La madre

 Repican los tacones en el asfalto ajardinado. Las mariposas revolotean entre flores de colorines y los vecinos sonríen a la señora. Es fácil sonreír a los triunfadores. Con cada paso, su melena ondea orgullosa sabiéndose envidiada. Sin embargo, a medida que se acerca a su destino, sus movimientos adquieren una sutil rigidez y sus pasos se tuercen discretamente enturbiando imperceptiblemente el compás de sus altivos andares. Detalle que nadie repara. Matices desapercibidos para un público que fantasea con símbolos y retuerce y colorea la realidad para adaptarla a sus aterrados deseos.

 

Entra en casa. A un lado, una planta seca le da la bienvenida. Deja las llaves encima de la mesita, justo al lado del libro Die Verwandlung. Cuelga el bolso y escucha atentamente el ambiente, esperando encontrar algún cambio. Nada ha cambiado. De las paredes cuelgan marcos sin fotografías. Visibilizan tristezas y ausencias. 

 

No se esconde. Sabe dónde está. Lo va a buscar. Antes de abrir la puerta, le sorprende el vacilante temblor de sus pálidas manos. Allí está como la última vez que lo vio, reteniendo obstinadamente su animalidad, rechazando cualquier atisbo de su antigua humanidad. Siente como la náusea le oprime el estómago. Tiene la certeza que existe un hilo que enlaza las miles de náuseas que aparecen cada vez que franquea esta habitación. Tal vez siempre es la misma.

 

No recuerda exactamente cuando sintió la primera náusea. Los fragmentos se agolpan histéricamente e, inútilmente, intenta ordenarlos. Entonces aparece un niño, cuando aún era un niño, pero ya sin voz y con la mirada perdida y oscura como un túnel sin final. Intenta abrazarlo entre tinieblas mientras, poco a poco, la náusea anida en sus entrañas. Ve caer una taza y se rompe en mil pedazos emitiendo sonidos agudos y balbuceantes. Aquel día vio contraerse y dilatarse un cuerpo desconocido, sufrido y silencioso, para emerger de él una bestia sedosa y negra. En ese momento, los ocho apéndices aporrearon el parque. En el octavo golpe, despertó la náusea.
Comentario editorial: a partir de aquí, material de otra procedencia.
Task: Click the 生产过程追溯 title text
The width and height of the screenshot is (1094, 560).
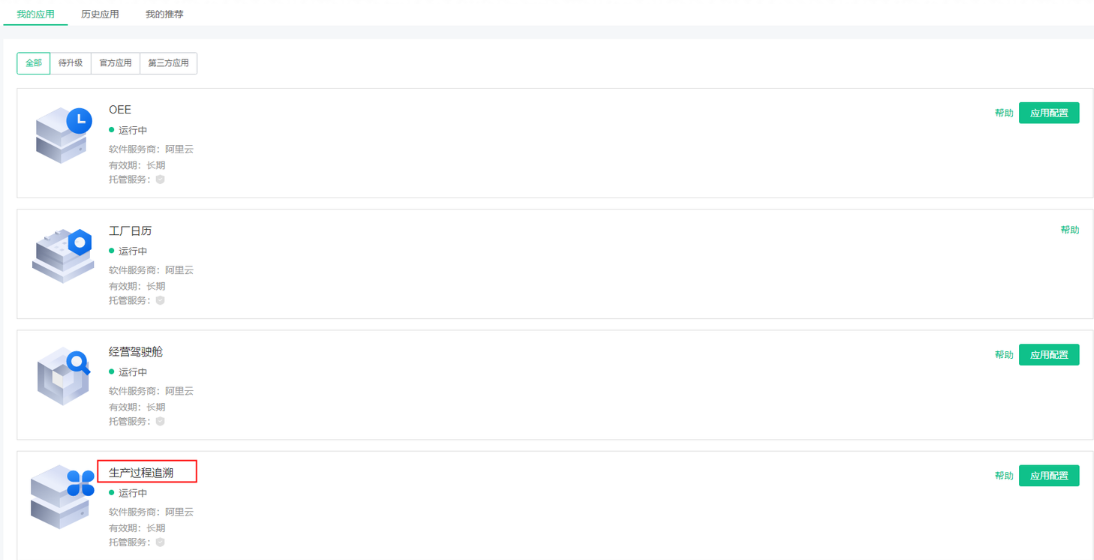Action: click(x=141, y=473)
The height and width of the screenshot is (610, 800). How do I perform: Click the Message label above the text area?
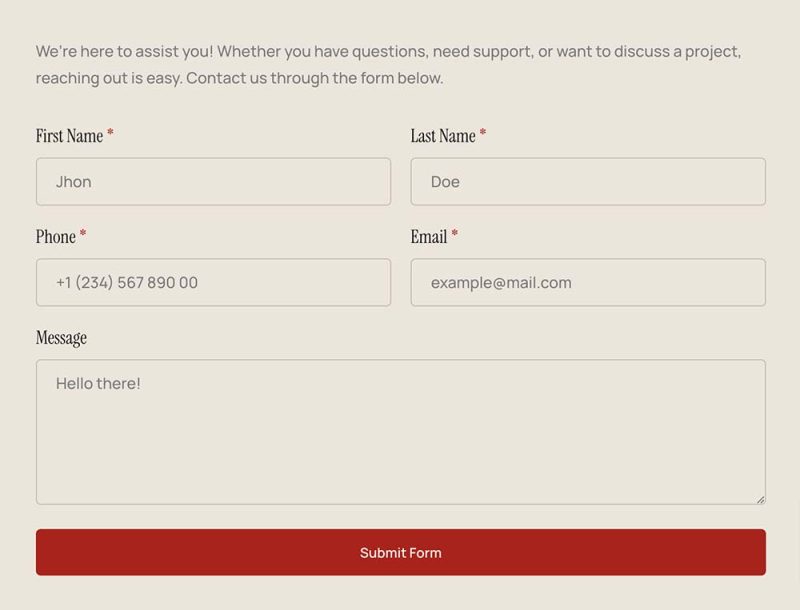tap(61, 338)
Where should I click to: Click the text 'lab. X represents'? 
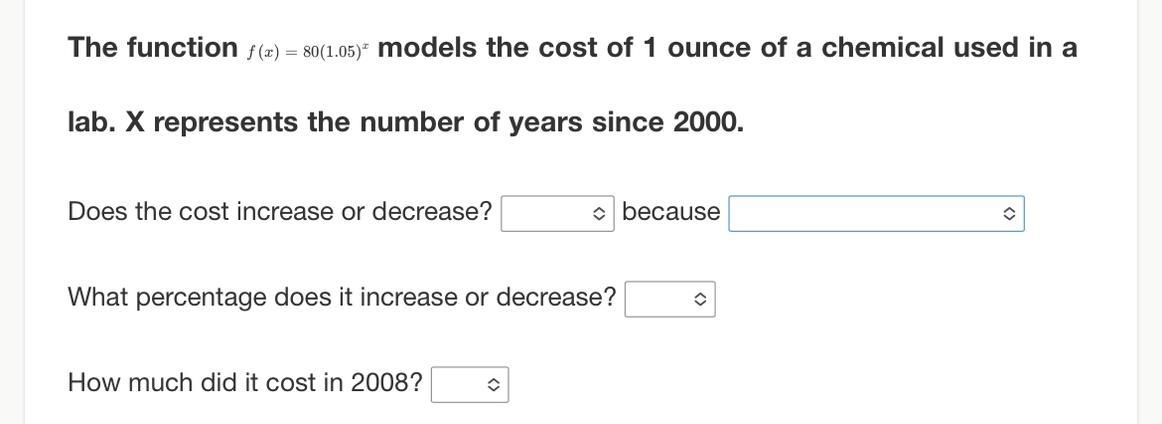coord(182,122)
Los tambores arácnidos aparecieron en sus sueños, junto al rostro torcido de un infante inocente que se despedía caprichosamente de su habla. La náusea le recuerda que una vez tuvo un hijo que fue engullido por una araña avariciosa. El orden de cómo pasó ya no importa.

 

Al principio la causa eran los azúcares. Aquello la hizo llorar. Tiro caramelos, chocolates y mermeladas. Maldijo y se maldijo. Vio como ojos ajenos la miraban con pena, pero también con rabia. Algunos incluso levantaban dedos acusatorios. La buena dieta, le decían. La mala dieta, le repetían. Luego, no recuerda exactamente cuando, el viento cambió de dirección. Fue un día que le mostraron una misteriosa numeración en un frasco de una disolución. Recuerda varios ceros y dos ochos. Le hablaron de héroes, patrias y sacrificios. Es una bendición, le decían. Un milagro. Tienes que estar orgullosa, le repetían. Con cada palabra, sentía como la soledad cogía forma y se instalaba cómodamente.

 

A partir de entonces, todos la admiraban . No había ya dedos culpabilizadores, sólo dulces palabras, aunque ninguna de consuelo. Despertaba la envidia y los celos de todas las madres. No obstante, cuando entraba en su hogar, el mundo abruptamente griseaba y, sólo la náusea, la acompañaba.

 

Observa desde el umbral de la habitación. Sus ojos profundamente negros, fijos, inexpresivos, miran un mundo desconocido para ella. Las patas, dispersas, parece que se burlen de ella. Apenas recuerda lo que era. De fondo, se oye un sonido agudo. Intenta visualizar apenas un fragmento de lo que una vez fue. Espera encontrarlo en alguna parte. Sabe que si lo ve puede que algún día se regenere y vuelva al punto de partida donde nunca, jamás, debió desviarse.

 

Tal vez sea un milagro, piensa, pero solo ve un ladrón.